Cette année, et en mémoire pour lui, je lui dédie CHE SARÀ, cette chanson de José Feliciano qu'il aimait et dont les paroles lui parlaient forcément, à lui, qui avait quitté son hameau méditerranéen perché sur les collines calabraises à l'âge de 14 ans pour chercher quelque fortune de par le monde...

Voici une traduction française du début de la chanson qui n'a rien à voir avec la reprise française de Mike Brandt que son parolier a transformé en bluette sentimentale pour adolescentes.
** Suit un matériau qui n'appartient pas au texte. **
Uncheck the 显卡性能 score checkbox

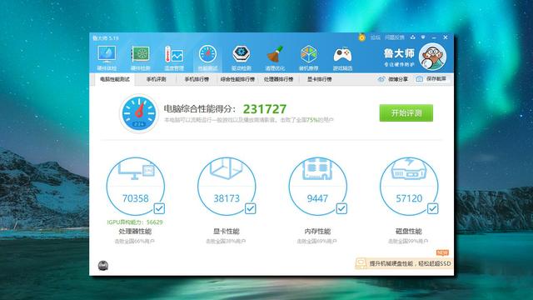pyautogui.click(x=251, y=208)
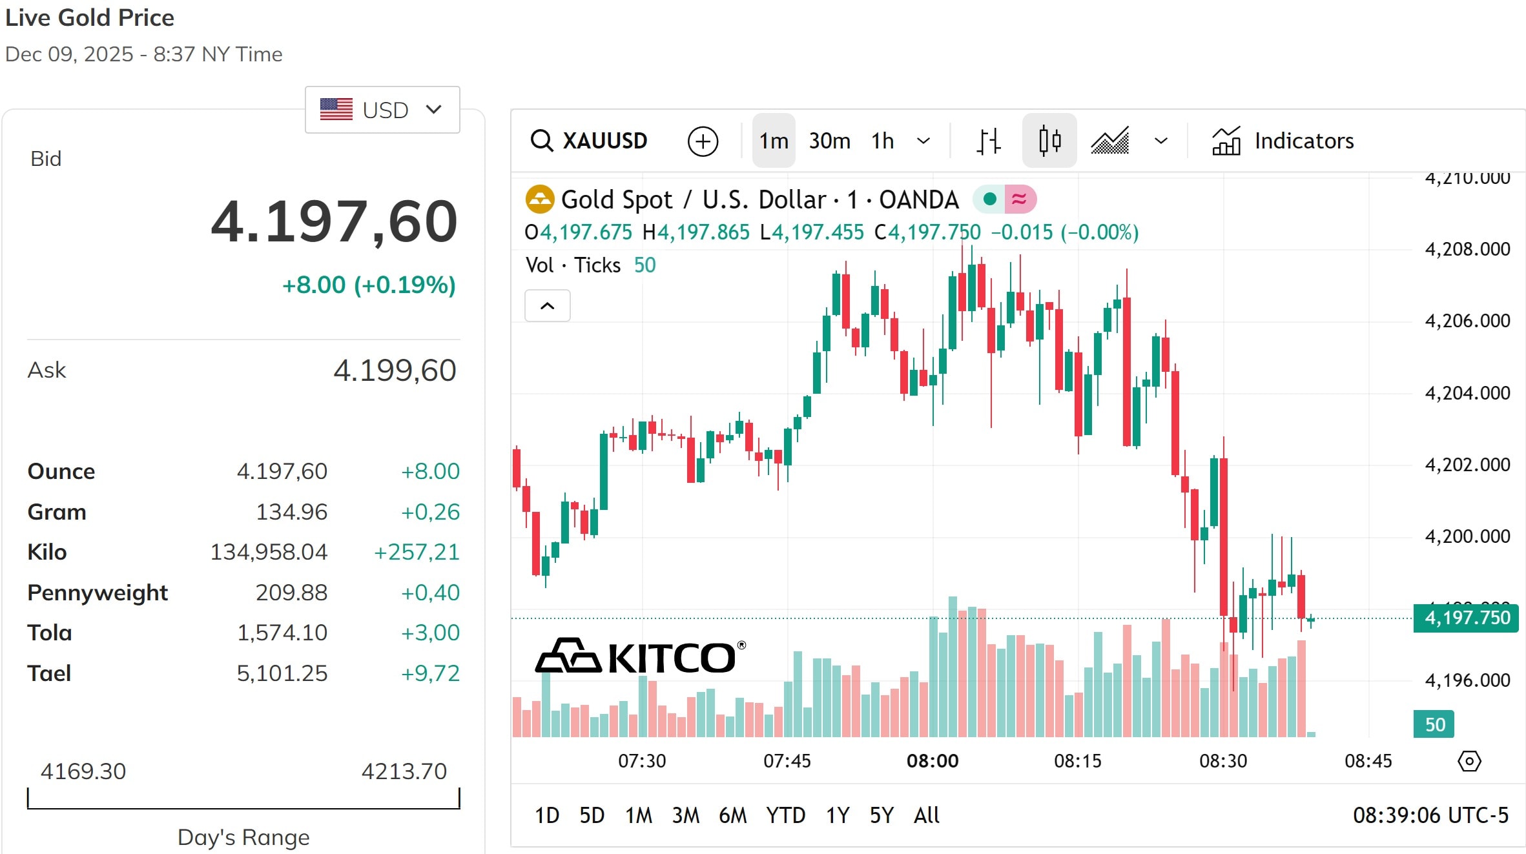Open the timeframe dropdown chevron

[923, 141]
Mon pays qui est sur la collinePaese mio che stai sulla collina
Étendu comme un vieux endormiDisteso come un vecchio addormentato
L'ennui, l'abandon, le néantLa noia l'abbandono
sont ta maladieNiente son la tua malattia
Mon pays, je te quitte et je m'en vaisPaese mio ti lascio io e vado via

Que sera, que sera, que seraChe sarà che sarà che sarà
Que sera de ma vie, qui le saitChe sarà della mia vita chi lo sa
Je sais tout faire ou peut-être rienSo far tutto o forse niente
Demain on verraDa domani si vedrà
Et ce sera, ce sera ce qui seraE sarà sarà quel che sarà

Mes amis sont presque tous partisGli amici miei son quasi tutti via
Et les autres s'en iront après moiE gli altri partiranno dopo me

Dommage, car j'étais bien en leur compagnie                                    
Peccato perché stavo bene in loro compagnia

Et puis cette chanson est indissolublement associée a des souvenirs précis de ma jeunesse. Lors de nos réunions familiales à la maison (parfois improvisées) il arrivait dans les années 70 que mon cousin Francesco empoigne sa guitare et la chante avec mon père.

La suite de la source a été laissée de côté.